The Shift Towards Data Intelligence Platforms
Organizations are increasingly recognizing the value of integrating structured and unstructured data into cohesive data intelligence platforms. These solutions allow companies to leverage various data types, leading to better decision-making capabilities and insights. For example, by utilizing AI-powered systems, businesses can generate intuitive reports and dashboards that make complex data more accessible to non-technical stakeholders. This democratization of data insight is crucial for businesses aiming to maintain a competitive edge in today's data-driven landscape.
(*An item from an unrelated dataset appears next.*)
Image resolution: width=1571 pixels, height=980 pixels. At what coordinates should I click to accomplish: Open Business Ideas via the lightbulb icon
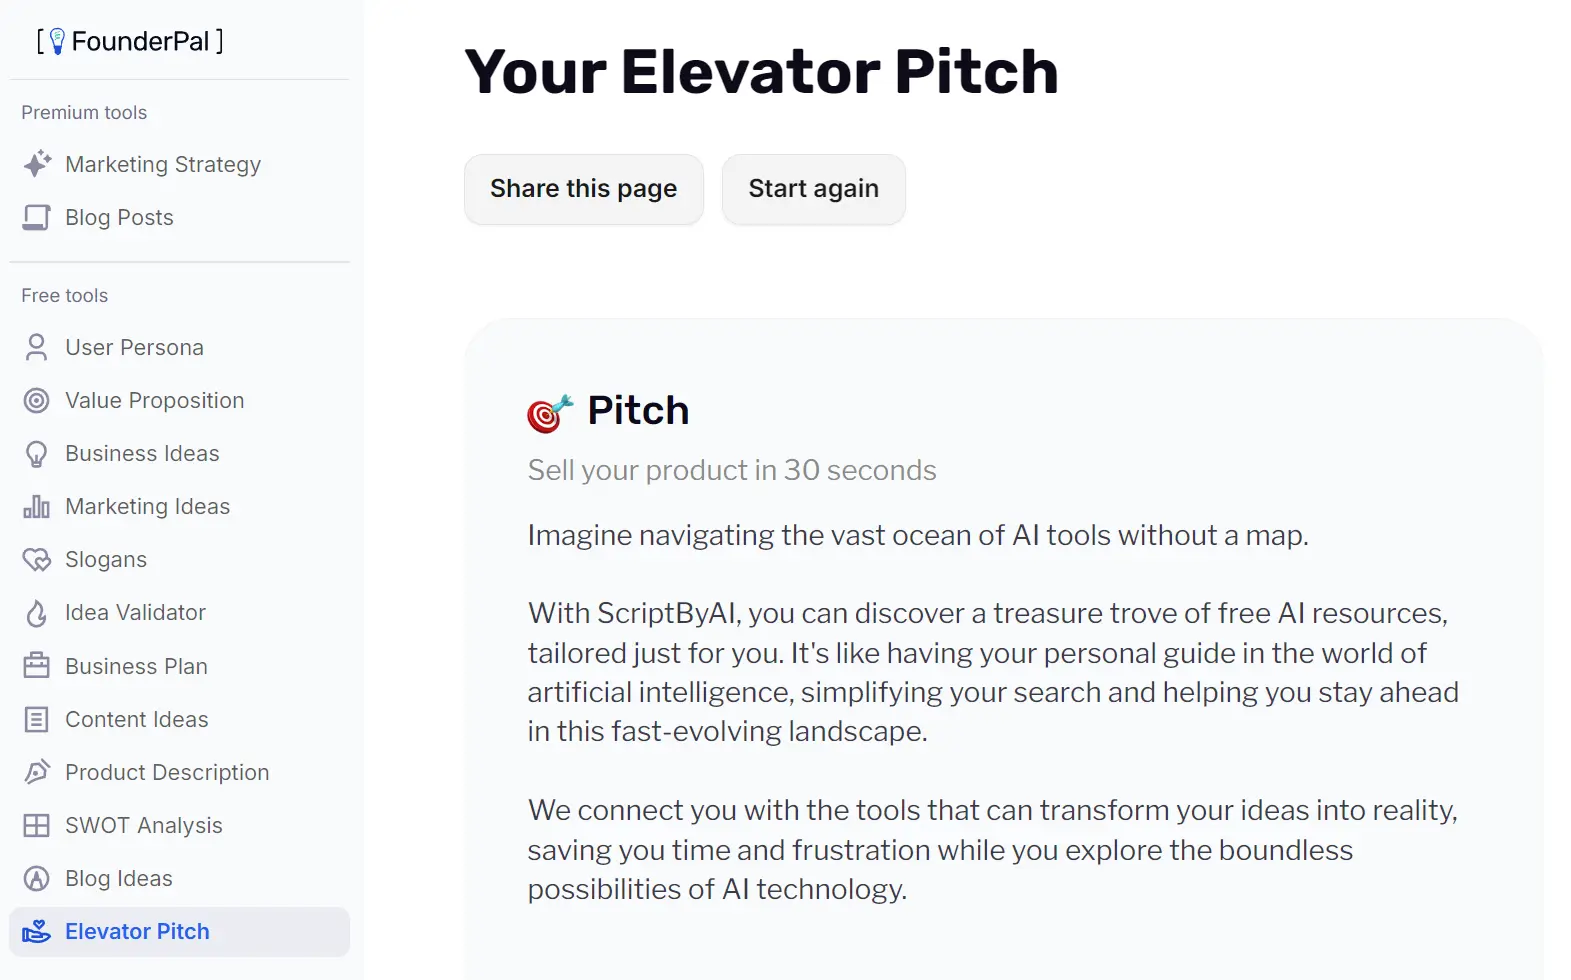pos(37,453)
Human Judgment in Automated Decision-Making
As automation becomes more prevalent in business processes, the role of human judgment remains irreplaceable in guiding and overseeing these systems. Ensuring that humans remain involved in decision-making helps to maintain ethical considerations and contextual relevance when interpreting data insights. For instance, while automation can identify anomalies in data, determining the significance and appropriate response to that data requires human insight and experience. Balancing automation with human oversight allows organizations to harness the full potential of their data while mitigating risks associated with automated decision-making.
Ari Kaplan—Global Head of Evangelism at Databricks and a pioneer in sports analytics—explains why businesses fixated on AI often overlook the real advantage: making better decisions with their own data. He shares lessons from his work building analytics teams for Major League Baseball, advising McLaren’s F1 strategy, and helping companies apply AI where it actually works—without falling into hype-driven traps.